- **Set exercise**
Please count how many lines in the rows below contain the string "agent", treating uppercase and lowercase as different. Reply with the number only.

Collected data entries
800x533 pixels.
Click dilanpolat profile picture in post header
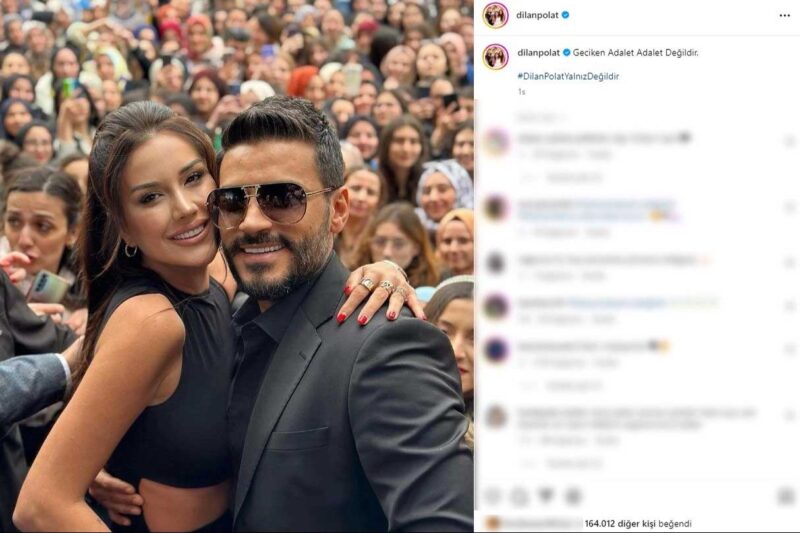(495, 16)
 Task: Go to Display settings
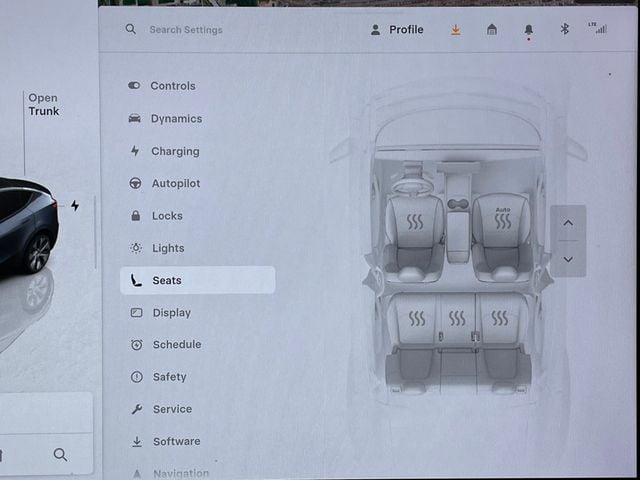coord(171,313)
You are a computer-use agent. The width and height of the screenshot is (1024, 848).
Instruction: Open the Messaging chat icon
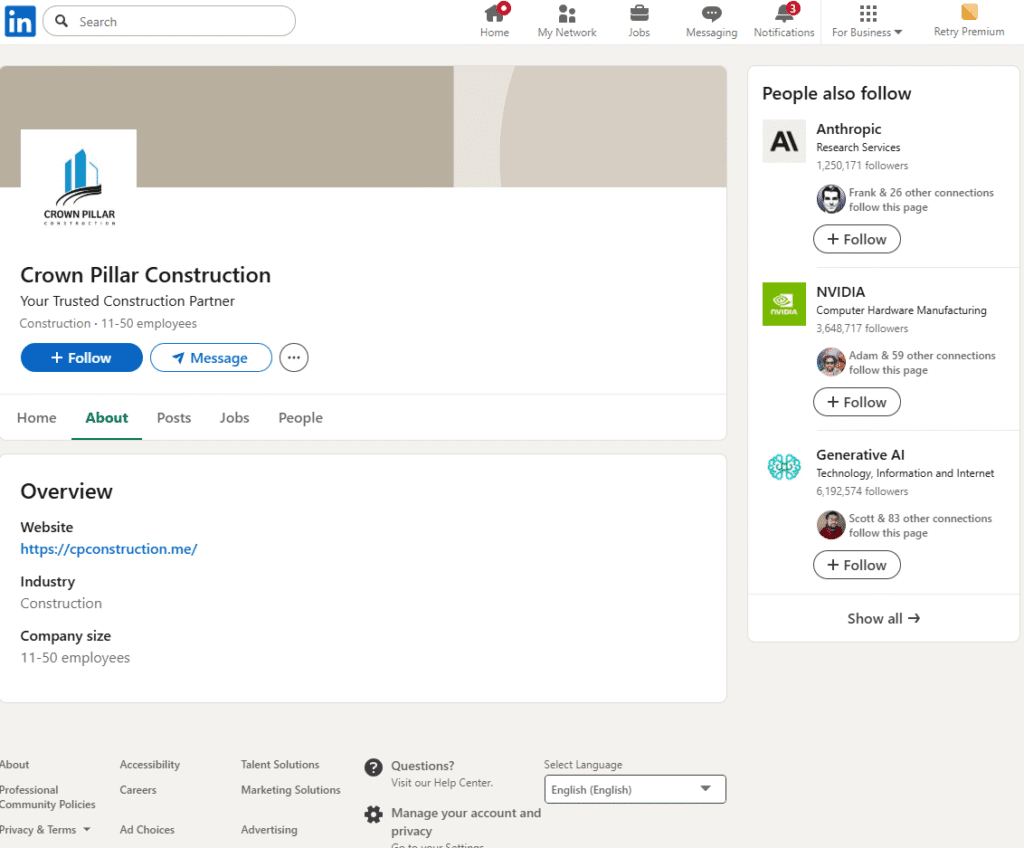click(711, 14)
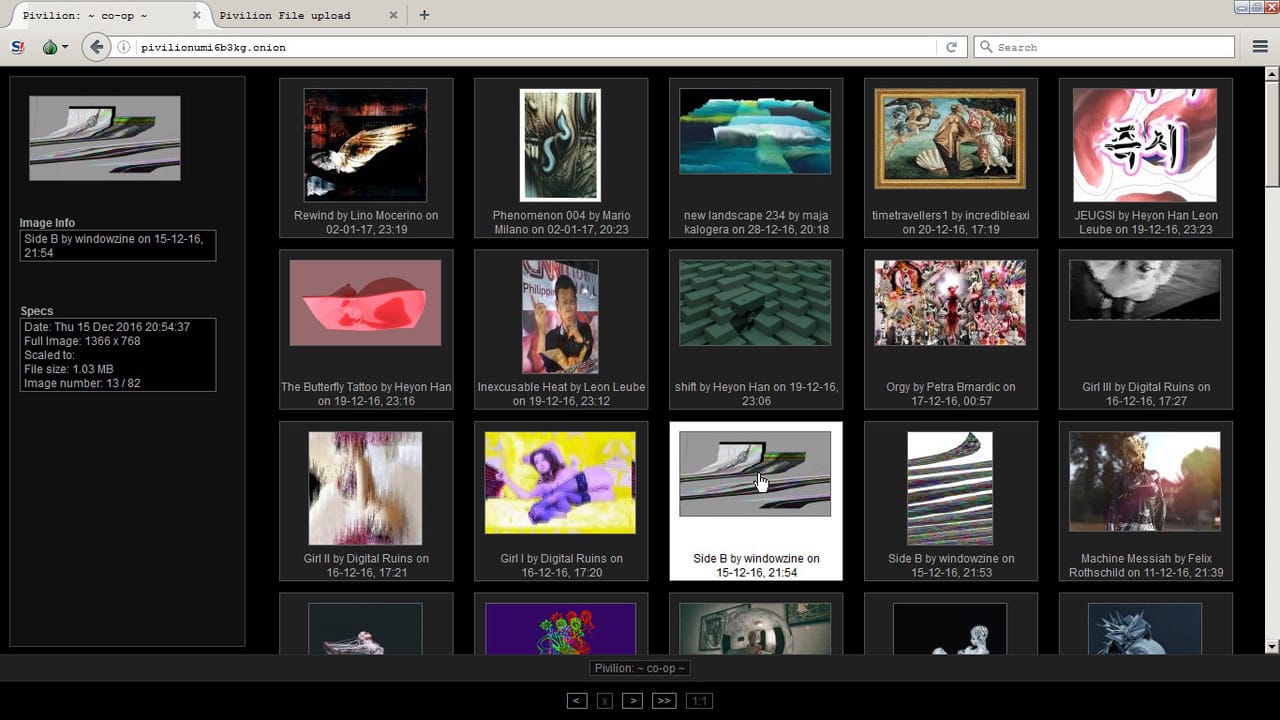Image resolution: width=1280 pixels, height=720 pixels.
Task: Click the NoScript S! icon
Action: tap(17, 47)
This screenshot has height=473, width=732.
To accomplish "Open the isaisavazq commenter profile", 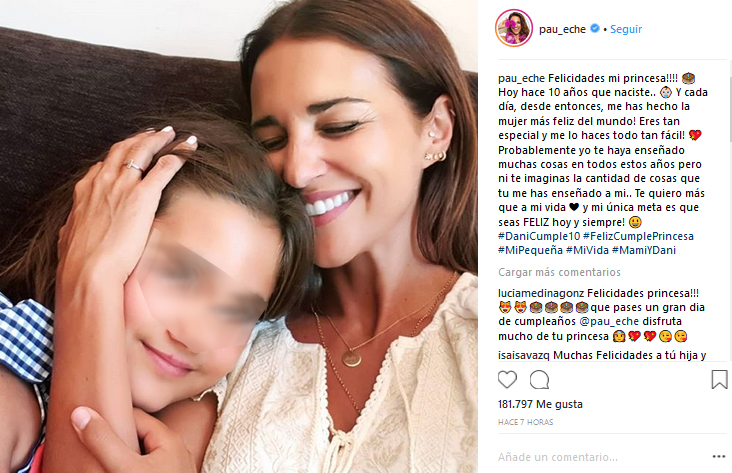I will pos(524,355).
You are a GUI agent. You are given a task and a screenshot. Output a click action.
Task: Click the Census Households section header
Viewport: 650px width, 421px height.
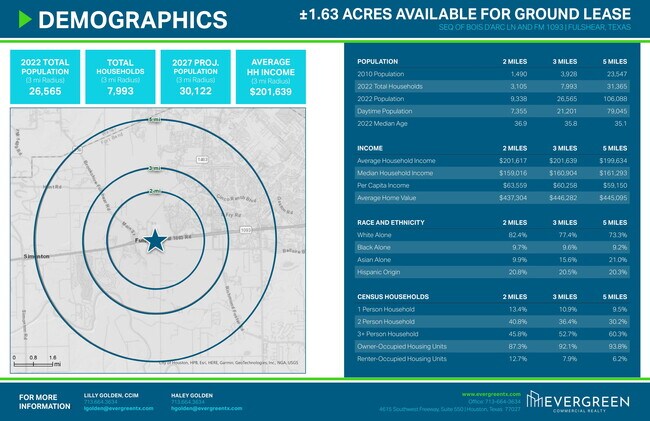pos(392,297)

- **Result for this task**
2